* [Task prompt]: Copy out exactly the lines from the one containing "Task: Open the Contacts menu item" through the end of the records, and no pictures.

Stored data Block Start

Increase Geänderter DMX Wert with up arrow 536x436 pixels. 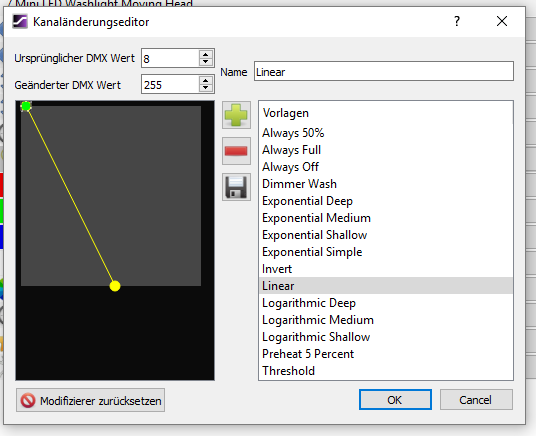pyautogui.click(x=205, y=81)
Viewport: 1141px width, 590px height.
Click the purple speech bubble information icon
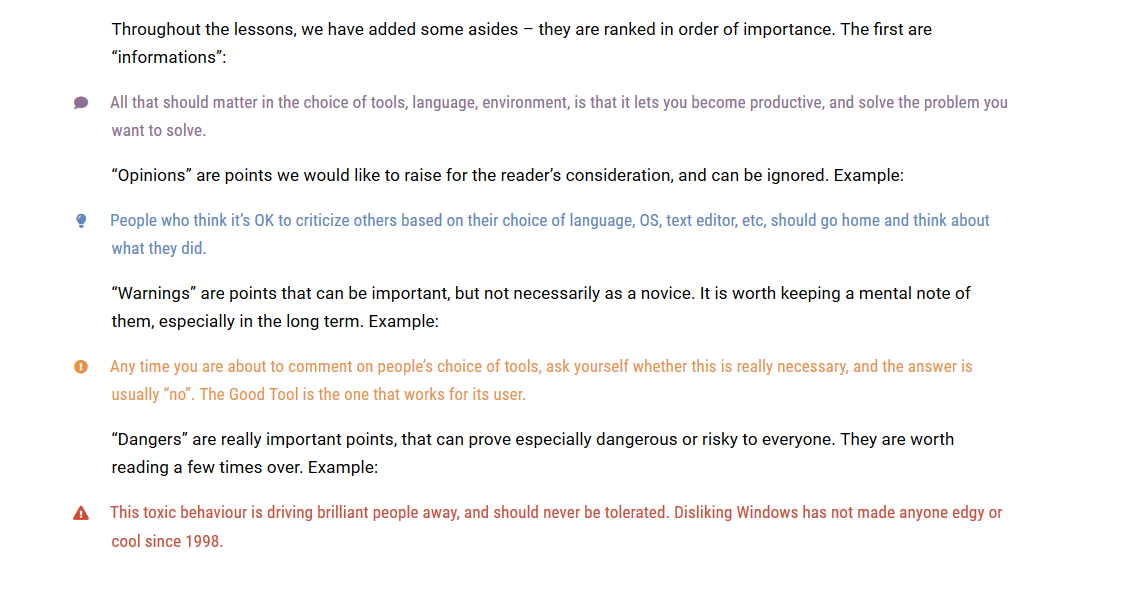[x=81, y=103]
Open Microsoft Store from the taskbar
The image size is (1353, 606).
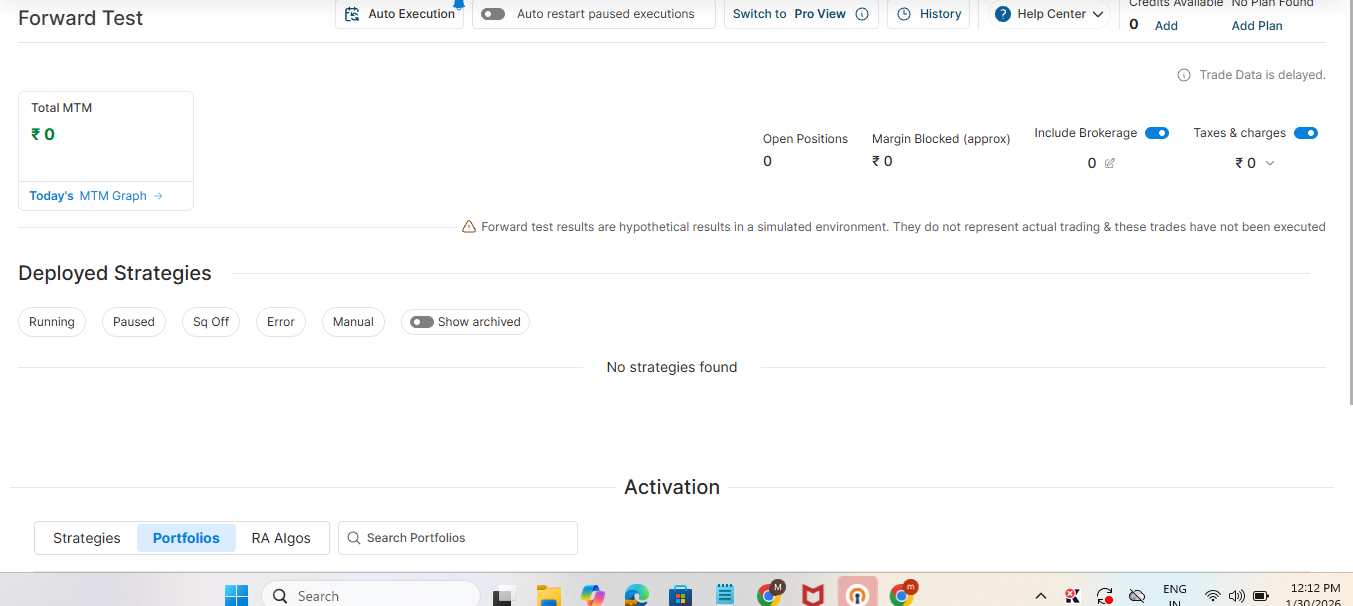(680, 596)
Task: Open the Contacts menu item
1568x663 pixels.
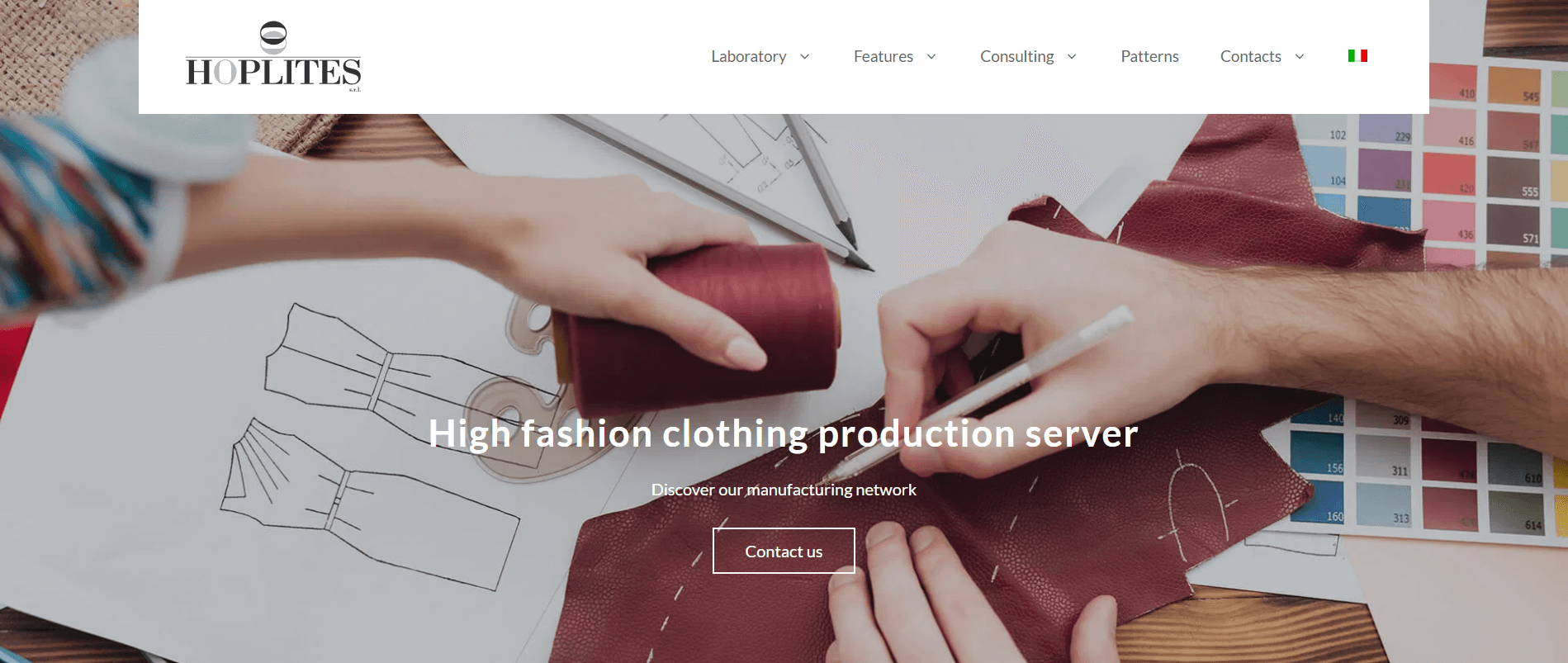Action: pos(1251,56)
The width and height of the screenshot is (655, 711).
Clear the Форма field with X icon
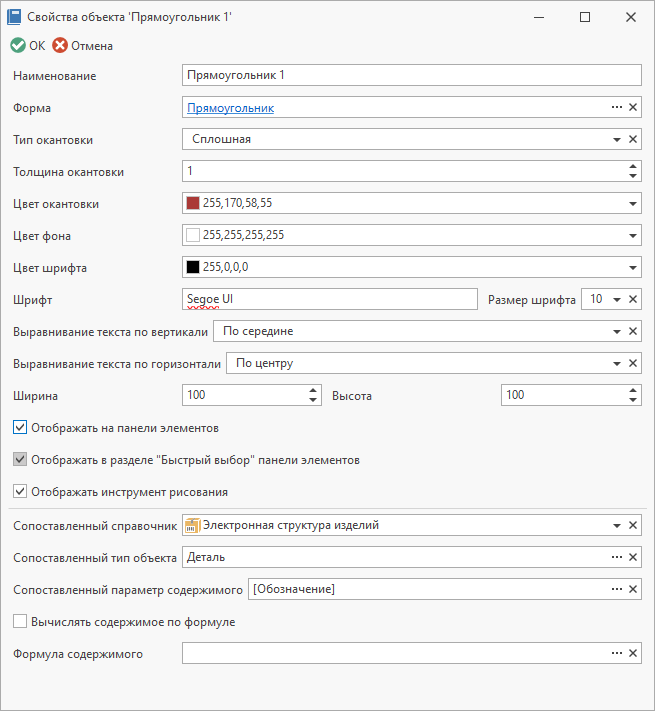[x=633, y=107]
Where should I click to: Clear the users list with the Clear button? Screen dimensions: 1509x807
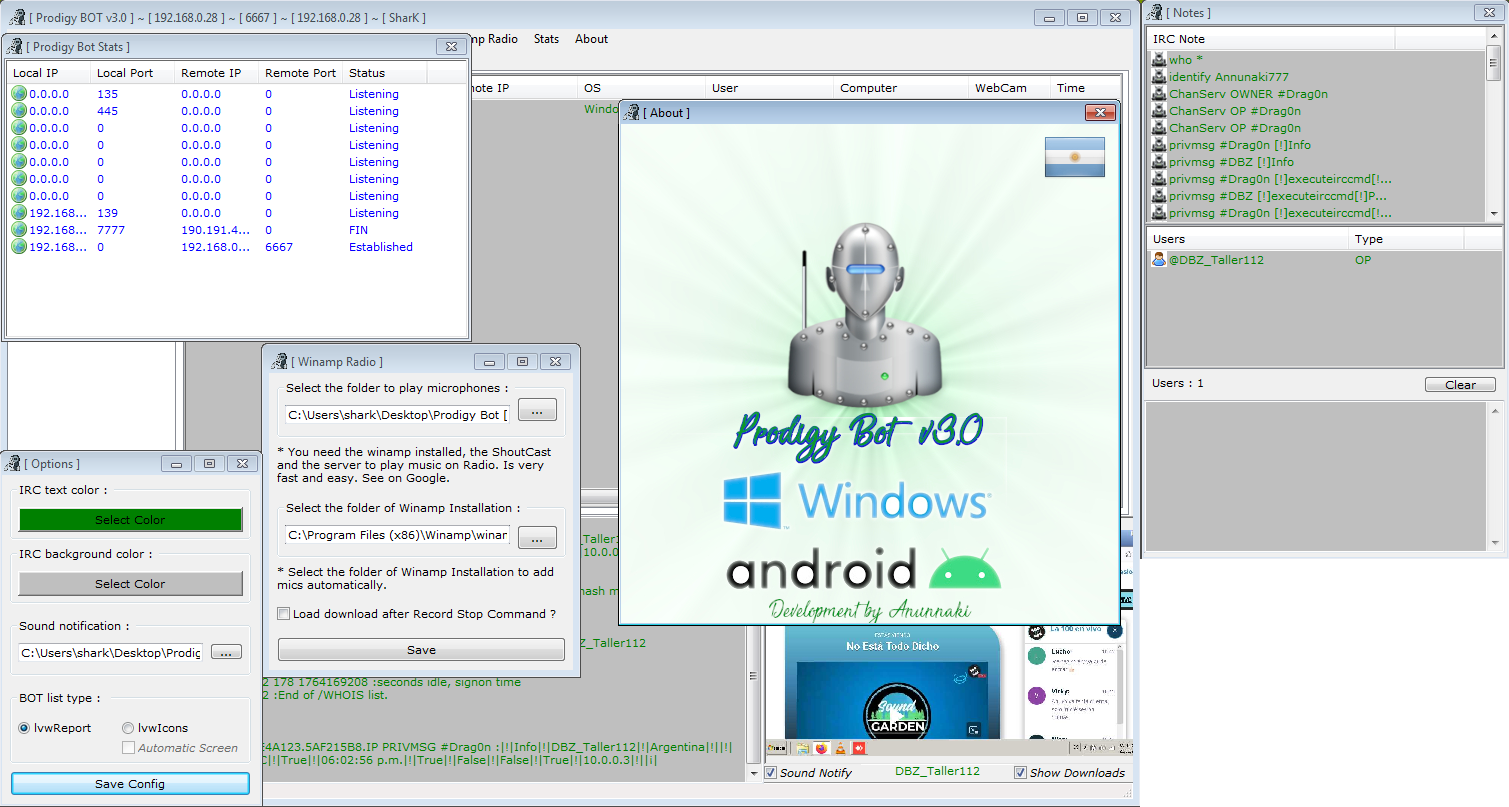(x=1459, y=385)
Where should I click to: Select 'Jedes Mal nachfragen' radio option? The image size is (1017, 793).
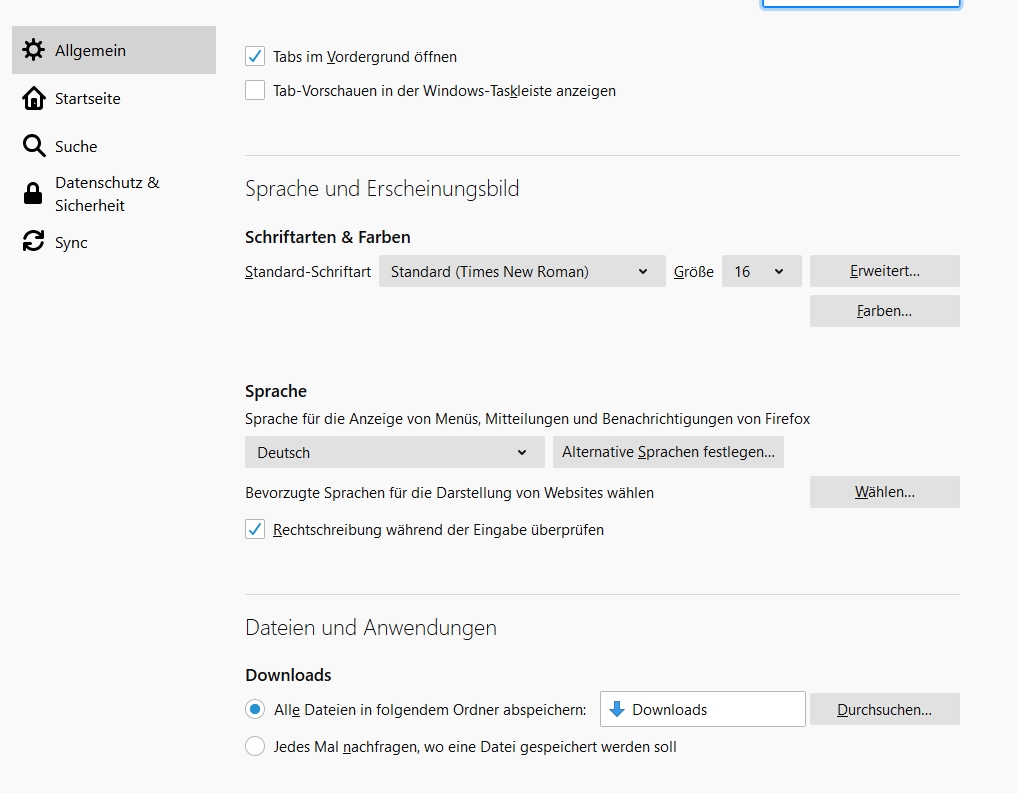(x=255, y=747)
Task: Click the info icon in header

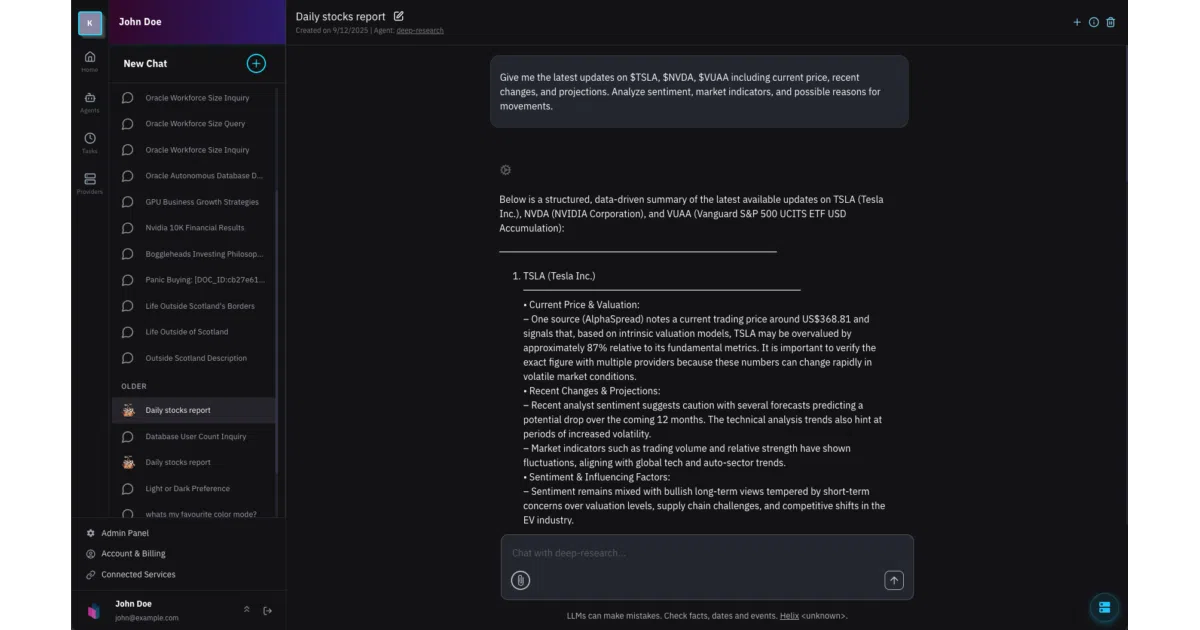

Stored data Block End

* [Answer section]:
Task: Open the Contacts menu item
1568x663 pixels.
Action: pos(1251,56)
The width and height of the screenshot is (655, 711).
Clear the Форма field with X icon
[x=633, y=107]
Where should I click to: Clear the users list with the Clear button? Screen dimensions: 1509x807
(x=1459, y=385)
Where should I click to: Select 'Jedes Mal nachfragen' radio option? The image size is (1017, 793).
(x=255, y=747)
Task: Click the info icon in header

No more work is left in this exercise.